“Fear seems to have many causes. Fear of loss, fear of failure, fear of being hurt, and so on, but ultimately all fear is the ego’s fear of death, of annihilation.”
-Eckhart Tolle
Sounds intense right?
But I barely have to check myself and I know it’s true. I just recently started reading “The Power of Now” which was strongly recommended to me by soulsistah4real and it’s really hitting home for me with a lot of the issues I’ve been confronting lately. It’s not to say that I’m not familiar with the philosophy of present minded living but it’s amazing how you can read something familiar put a different way, from a different source at certain time in your life and that’s all it takes to have an impact.
I’ve had to really be honest with myself in understanding that though I was raised with a lot of access to “healthy” living, literature and spiritual practice it doesn’t mean I am better, more progressive or smarter than anyone else, or rather that that comparative kind of mindset is no more the goal of enlightenment than attaining wealth was to Buddha.
My instinct is to make excuses and explanations but none of that is really relevant. The fact is, I’ve come up against so many barriers to a connection to what I thought was my real self that I’ve started to wonder often if there is any real there, there. And reading PON has begun to crack open some things I’d strongly suspected but never had confirmed until now.
The “pain body” which we all identify with as ourselves is a sick and sad way to define what it means to be alive. The pain body is a reactive manifestation of the ego and we habitually mistake it for our actual self. “The accumulated pain is a negative energy field that occupies your body and mind.” I think there was a time when, because I was so isolated and sheltered, I was minimally effected by the pain bodies I came in contact with. I was able to bounce back easier and to have a better sense of who I might be apart from the illusion of pain. I remember my dad telling me how I used to cling tightly to him whenever he would carry me to take me out into the Brooklyn neighborhood. He could feel the fear in the tightness of my body. He was right. People scared me. They still do. But I couldn’t live like that. And I still can’t. It’s not living.
As I inevitably became more absorbed by society, the pain I once witnessed seemingly from the outside made it’s home inside of me and I began the practice of division and subdivision to navigate fears that were not even mine. I could no longer tell the difference. I doubt many of us can. I feel like in the last five years or so, I have allowed it to really possess me in ways I find nearly impossible to untangle from, not just because of the difficulty, but because it has been a choice. I have looked to the past and projected into the future as a form of escape.
Tolle says: Whereas before you dwelt in time and paid brief visits to the Now, have your dwelling place in the Now and pay brief visits to the past and future when required to deal with the practical aspects of your life situation.
I think the last time i lived like that was when I was a girl and that was only because my family was very intentional about creating the kind of home life that made this kind of existence possible. I also understand that for many of us that time was never. At least not yet, because as long as you are breathing, you can attain bliss. I always long to go back to that time, that feeling but I understand now that finding the peace of mind I seek is not about going back but settling in to where I am and making my home in the present.

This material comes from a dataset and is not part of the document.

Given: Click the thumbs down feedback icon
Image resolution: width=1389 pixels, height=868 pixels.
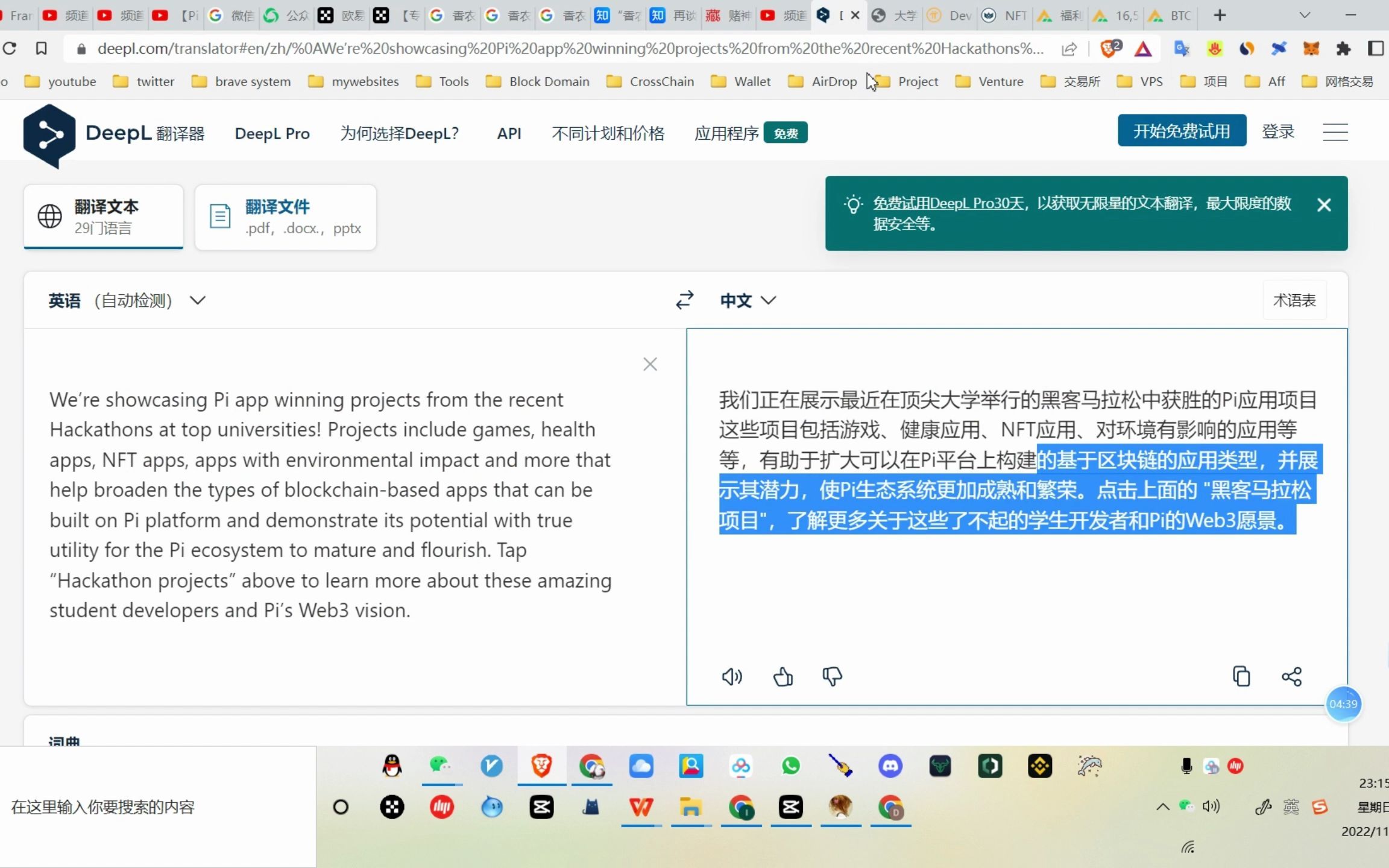Looking at the screenshot, I should [x=832, y=677].
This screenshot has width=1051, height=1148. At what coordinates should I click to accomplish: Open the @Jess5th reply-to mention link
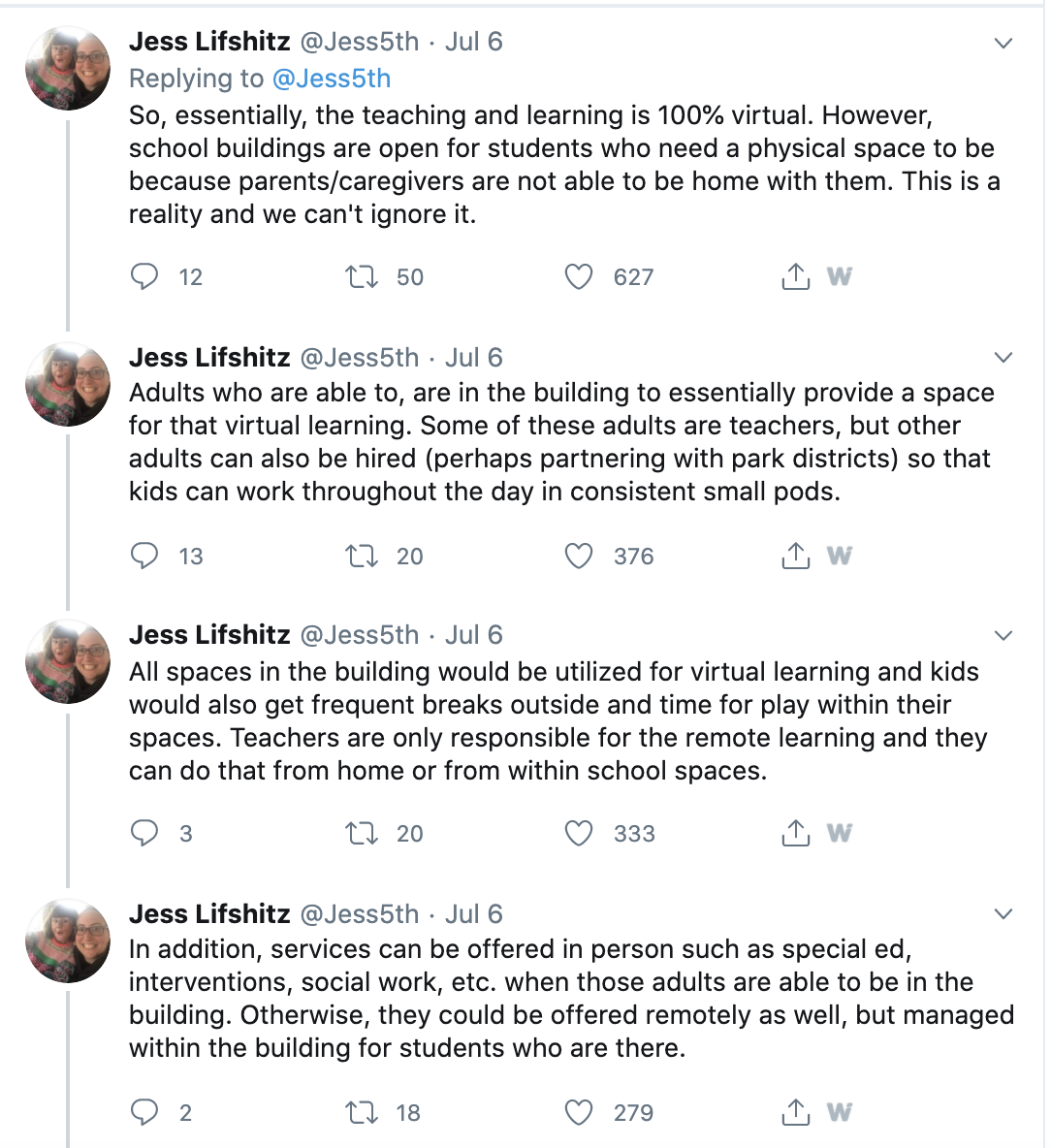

I know I’m sounding all self helpie and I promise to not break out into rounds of Om but hey, don’t knock Om until you try it.
I think Tolle is one of only two people I have ever read who says the experience you need to have in order to detach your self from your ego and attain the ability to function from a place of presence is one that you have to have on your own. No one can have the experience for you. J. Krishnamurti is the other. He said that truth is a pathless land. But there are guides.
They appear when you walk towards the unknown. And they often write books.